Segment Open

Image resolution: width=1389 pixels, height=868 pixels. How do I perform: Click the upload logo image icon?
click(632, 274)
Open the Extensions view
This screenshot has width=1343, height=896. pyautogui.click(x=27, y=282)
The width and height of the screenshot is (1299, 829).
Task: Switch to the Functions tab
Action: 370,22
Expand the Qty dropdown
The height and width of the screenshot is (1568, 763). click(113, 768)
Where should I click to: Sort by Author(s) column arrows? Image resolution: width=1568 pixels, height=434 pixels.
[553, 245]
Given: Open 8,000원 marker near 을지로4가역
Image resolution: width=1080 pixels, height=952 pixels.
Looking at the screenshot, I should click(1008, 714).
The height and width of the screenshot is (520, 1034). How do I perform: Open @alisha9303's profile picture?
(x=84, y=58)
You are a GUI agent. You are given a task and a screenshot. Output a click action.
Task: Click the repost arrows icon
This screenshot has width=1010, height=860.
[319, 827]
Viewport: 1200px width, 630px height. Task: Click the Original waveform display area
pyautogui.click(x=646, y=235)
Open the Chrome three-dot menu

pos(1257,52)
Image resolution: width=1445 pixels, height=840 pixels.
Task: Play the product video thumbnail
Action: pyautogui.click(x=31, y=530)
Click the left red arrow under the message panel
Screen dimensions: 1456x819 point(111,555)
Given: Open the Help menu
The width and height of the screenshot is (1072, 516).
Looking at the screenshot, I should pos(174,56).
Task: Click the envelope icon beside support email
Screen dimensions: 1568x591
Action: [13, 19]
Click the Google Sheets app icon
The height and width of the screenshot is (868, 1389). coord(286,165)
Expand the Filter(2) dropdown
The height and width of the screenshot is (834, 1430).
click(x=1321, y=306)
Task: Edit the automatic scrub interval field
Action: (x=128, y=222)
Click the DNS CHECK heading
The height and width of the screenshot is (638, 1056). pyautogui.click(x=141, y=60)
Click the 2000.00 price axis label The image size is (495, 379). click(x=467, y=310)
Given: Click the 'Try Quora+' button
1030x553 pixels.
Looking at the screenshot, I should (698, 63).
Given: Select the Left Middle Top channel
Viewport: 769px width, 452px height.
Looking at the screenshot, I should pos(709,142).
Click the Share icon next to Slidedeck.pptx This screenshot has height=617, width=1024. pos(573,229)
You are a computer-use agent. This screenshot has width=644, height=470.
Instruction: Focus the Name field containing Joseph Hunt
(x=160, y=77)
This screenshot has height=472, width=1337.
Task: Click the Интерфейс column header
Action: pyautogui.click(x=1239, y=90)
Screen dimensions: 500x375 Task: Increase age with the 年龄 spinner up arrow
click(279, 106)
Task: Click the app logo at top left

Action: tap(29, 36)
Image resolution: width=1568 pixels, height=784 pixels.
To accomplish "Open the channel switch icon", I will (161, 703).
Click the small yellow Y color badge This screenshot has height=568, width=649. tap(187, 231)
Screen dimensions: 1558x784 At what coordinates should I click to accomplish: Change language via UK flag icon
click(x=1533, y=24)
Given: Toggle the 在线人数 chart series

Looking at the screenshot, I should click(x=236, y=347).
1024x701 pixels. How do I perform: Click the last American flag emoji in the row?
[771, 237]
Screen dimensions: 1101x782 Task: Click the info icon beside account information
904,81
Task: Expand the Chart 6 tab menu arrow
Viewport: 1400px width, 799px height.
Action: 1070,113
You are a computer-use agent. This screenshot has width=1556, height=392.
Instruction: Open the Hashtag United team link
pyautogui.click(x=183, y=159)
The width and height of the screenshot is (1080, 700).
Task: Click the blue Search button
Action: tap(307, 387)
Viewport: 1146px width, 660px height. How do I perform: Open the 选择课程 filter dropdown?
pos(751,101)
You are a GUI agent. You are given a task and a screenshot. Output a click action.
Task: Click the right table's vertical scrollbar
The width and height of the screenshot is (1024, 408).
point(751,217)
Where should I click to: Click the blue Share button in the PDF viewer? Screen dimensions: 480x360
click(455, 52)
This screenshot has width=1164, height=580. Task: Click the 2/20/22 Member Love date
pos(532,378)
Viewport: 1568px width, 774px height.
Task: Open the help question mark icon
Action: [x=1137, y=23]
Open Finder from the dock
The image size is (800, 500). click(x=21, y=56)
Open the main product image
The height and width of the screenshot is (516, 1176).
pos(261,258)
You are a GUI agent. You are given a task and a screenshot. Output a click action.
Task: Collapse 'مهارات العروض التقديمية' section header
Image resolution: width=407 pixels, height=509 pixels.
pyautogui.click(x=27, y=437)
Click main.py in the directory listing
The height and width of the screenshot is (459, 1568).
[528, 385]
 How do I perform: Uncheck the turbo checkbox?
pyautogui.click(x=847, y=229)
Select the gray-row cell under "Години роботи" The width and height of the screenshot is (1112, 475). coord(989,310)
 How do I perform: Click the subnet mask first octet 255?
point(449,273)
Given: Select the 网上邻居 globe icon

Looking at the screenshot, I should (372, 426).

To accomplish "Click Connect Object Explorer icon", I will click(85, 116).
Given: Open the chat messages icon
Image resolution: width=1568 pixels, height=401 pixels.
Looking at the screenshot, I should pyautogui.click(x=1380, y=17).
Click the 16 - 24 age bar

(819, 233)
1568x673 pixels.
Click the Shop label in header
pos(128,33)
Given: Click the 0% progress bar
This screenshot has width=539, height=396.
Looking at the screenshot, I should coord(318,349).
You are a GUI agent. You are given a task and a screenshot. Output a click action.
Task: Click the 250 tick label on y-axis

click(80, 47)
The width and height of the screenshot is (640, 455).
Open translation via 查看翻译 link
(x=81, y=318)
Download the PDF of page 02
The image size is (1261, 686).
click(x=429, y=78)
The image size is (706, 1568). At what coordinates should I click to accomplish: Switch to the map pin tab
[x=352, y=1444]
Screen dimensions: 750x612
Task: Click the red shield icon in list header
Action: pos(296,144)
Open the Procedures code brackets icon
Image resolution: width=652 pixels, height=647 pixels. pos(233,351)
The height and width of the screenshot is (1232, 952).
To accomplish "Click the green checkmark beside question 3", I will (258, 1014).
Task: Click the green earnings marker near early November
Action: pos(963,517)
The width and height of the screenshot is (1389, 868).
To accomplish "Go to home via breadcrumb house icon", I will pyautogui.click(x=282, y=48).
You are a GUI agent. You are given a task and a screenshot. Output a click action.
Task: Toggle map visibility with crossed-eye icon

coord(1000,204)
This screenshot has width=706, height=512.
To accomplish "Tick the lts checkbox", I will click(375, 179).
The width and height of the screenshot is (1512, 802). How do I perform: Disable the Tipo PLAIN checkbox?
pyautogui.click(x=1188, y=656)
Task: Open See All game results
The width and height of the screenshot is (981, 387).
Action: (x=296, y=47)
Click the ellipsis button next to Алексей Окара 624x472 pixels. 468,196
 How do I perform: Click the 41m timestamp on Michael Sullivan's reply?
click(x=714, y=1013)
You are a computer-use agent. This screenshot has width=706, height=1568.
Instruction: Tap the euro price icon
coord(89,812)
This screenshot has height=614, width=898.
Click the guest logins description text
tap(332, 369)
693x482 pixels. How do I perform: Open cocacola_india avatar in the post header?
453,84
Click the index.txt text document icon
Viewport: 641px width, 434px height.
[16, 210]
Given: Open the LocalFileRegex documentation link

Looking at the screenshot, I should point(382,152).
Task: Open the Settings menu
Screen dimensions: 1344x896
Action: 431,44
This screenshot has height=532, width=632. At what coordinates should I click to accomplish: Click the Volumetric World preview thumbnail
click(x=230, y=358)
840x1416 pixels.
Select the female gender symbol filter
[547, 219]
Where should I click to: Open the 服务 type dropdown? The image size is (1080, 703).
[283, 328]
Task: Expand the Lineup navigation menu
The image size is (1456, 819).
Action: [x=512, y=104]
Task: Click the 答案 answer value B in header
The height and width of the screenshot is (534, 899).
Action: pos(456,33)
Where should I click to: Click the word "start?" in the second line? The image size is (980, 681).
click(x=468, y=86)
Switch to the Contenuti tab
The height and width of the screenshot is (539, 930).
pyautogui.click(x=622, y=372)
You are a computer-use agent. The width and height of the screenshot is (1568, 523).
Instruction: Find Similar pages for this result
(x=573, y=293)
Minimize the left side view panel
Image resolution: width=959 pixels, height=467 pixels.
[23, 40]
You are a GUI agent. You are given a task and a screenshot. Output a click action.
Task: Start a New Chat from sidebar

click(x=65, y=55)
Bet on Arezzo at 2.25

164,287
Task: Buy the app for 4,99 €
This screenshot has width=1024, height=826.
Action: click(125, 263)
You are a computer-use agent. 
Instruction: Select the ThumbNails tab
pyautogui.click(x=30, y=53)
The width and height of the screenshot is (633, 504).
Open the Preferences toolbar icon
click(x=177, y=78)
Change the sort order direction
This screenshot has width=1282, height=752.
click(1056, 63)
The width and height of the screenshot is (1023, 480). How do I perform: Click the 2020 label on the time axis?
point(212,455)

Segment Closed

* **TASK INSTRUCTIONS**: Out of the records above, pick each line that contains the string "next".

* **ANSWER SECTION**:
Click the Share icon next to Slidedeck.pptx This screenshot has height=617, width=1024. pos(573,229)
Click the ellipsis button next to Алексей Окара 624x472 pixels. 468,196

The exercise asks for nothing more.